Business

EU weapons of Russia’s largest bank are insolvent or sold

The Austrian operations of Sberbank, Russia’s largest lender, are nearing default while units in Croatia and Slovenia are being transferred to new owners by the responsible EU authority. restructuring failed banks.

The move was announced by the EU’s Single Settlement Board on Tuesday evening and makes Austria’s bank branch Sberbank the first banking victim of sweeping sanctions imposed on Russia in response to the Russian crisis. invade Ukraine.

SRB has been available ban most of Russia’s state-owned banks this week, after customers rushed to withdraw funds in response to Western sanctions.

SRB speak on Tuesday that it has decided to transfer all shares of its Croatian subsidiary Sberbank to Hrvatska Poštanska Banka, while its Slovenian unit will be transferred to Nova Ljubljanska Banka.

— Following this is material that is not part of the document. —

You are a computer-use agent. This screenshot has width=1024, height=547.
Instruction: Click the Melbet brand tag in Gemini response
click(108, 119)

It said the two banks would open on Wednesday.

“The SRB has also decided that a settlement is not necessary for the Austrian parent company of Sberbank Europe AG,” it added. “Bankruptcy proceedings will be carried out in accordance with national law. Qualifying deposits up to €100,000 are protected by the Austrian deposit guarantee system. ”

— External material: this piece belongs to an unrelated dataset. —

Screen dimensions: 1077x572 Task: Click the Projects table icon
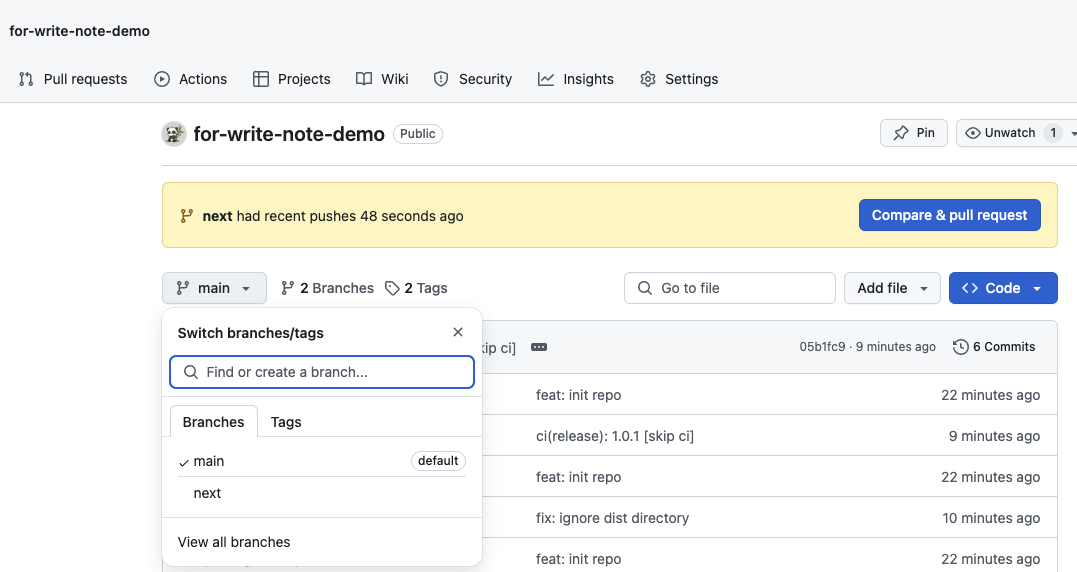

This is only the second time the SRB has taken control of a troubled bank since it was founded in 2015 as a pan-European body with the power to impose losses on banks. Shareholders and subordinate bondholders of the lenders were unsuccessful in their attempts to avoid government bailouts in the sector.

The last time the SRB took control of a bank through a formal settlement process was when it arranged the sale of Spain’s Banco Popular to rival Banco Santander for €1 in 2017.

Sberbank Europe has approximately 800,000 retail and corporate clients in Central and Eastern Europe, with nearly 4,000 employees and total assets of €13 billion. The Bank of Russia established a subsidiary in Europe when it acquired the Austrian international bank Volksbank in 2012.

Sberbank Direct, its online banking operation, has sought to expand its deposit base by offering German savers interest rates of up to 1.5% on their funds – much higher compared to the almost zero interest rate offered by most domestic lending institutions.

However, the Russian bank last year agreed to sell its operations in Bosnia and Herzegovina, Croatia, Hungary, Serbia and Slovenia to a banking consortium led by AIK Banka of Slovenia. But that deal was not completed and was undermined by the collapse of Sberbank’s EU operations.